For each criterion there is guidance to help services meet the required standards.

The publication of the criteria on its own can be downloaded as a PDF [PDF, 541 KB] and printed.

The licensing criteria were last updated in November 2016.

Licensing Criteria Cover

PF16 Toilet/handwashing facilities

  • Criteria
    • Criteria

      Premises and Facilities criterion 16

      There is a toilet and hygienic handwashing and drying facilities suitable for the use of the children attending.

      Rationale/Intent:

      The criterion aims to uphold children's safety and well-being.

  • Guidance
    • Guidance

      Any examples in the guidance are provided as a starting point to show how services can meet (or exceed) the requirement. Services may choose to use other approaches better suited to their needs as long as they comply with the criteria.

      The door to the toilet or bathroom must be able to be independently opened by children and be kept unlocked at all times.

      Adequate supervision is important. The educator will need to manage this depending on where the bathroom facilities are in relation to where children are located in the home.

      Toilets

      • A moveable step and/or a toilet seat insert can be helpful for young children just learning to use a toilet. They can also be easily removed when an adult needs to use the toilet.
      • Some families may use potties – if a potty is used, contents must be disposed of in the toilet and the potty cleaned and sanitised after each use. See HS1 – Premises Maintained and Hygienic guidance for information on using bleach as a sanitiser.

      Hand washing

      • Liquid soap (rather than a communal bar of soap) can be less messy and is more hygienic when there are several children attending.
      • The hot water temperature from household taps can present a scalding hazard to children. Careful supervision is necessary for young children, and older children can be taught about hot water safety.

      Hand drying

      There are a number of ways children can dry their hands, but some are more hygienic and easy to use than others. Viruses and bacteria spread easily from one child to another when they share the same towel. Getting hands dry is important. Damp hands create damp surfaces, which encourages survival of bacteria, viruses, and organisms like Giardia.

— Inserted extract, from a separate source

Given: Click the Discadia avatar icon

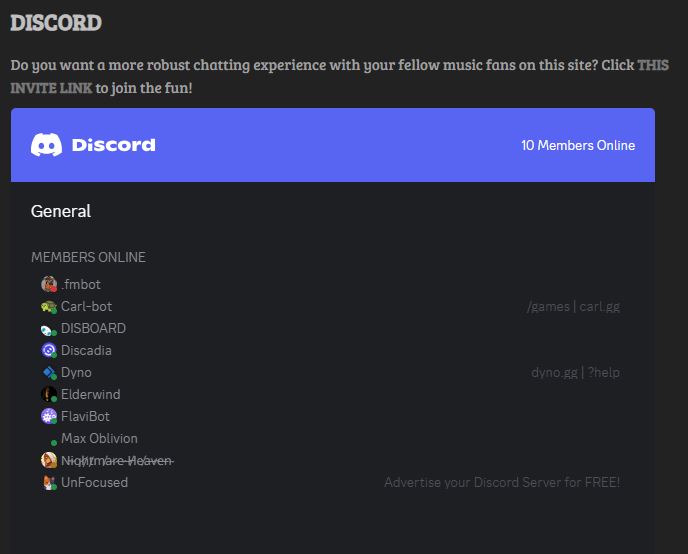Looking at the screenshot, I should 49,350.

      Recommended options include the following.

      Disposable paper towels – there is a cost involved, but they have several advantages:

      • They are easy to use.
      • They do not spread infections.
      • They are easy to replace.
      • They can be used for other cleaning purposes.

      Individual towels for the children attending are preferable to a single communal towel for drying hands. Different colours can be used so that young children can identify ‘their’ towel.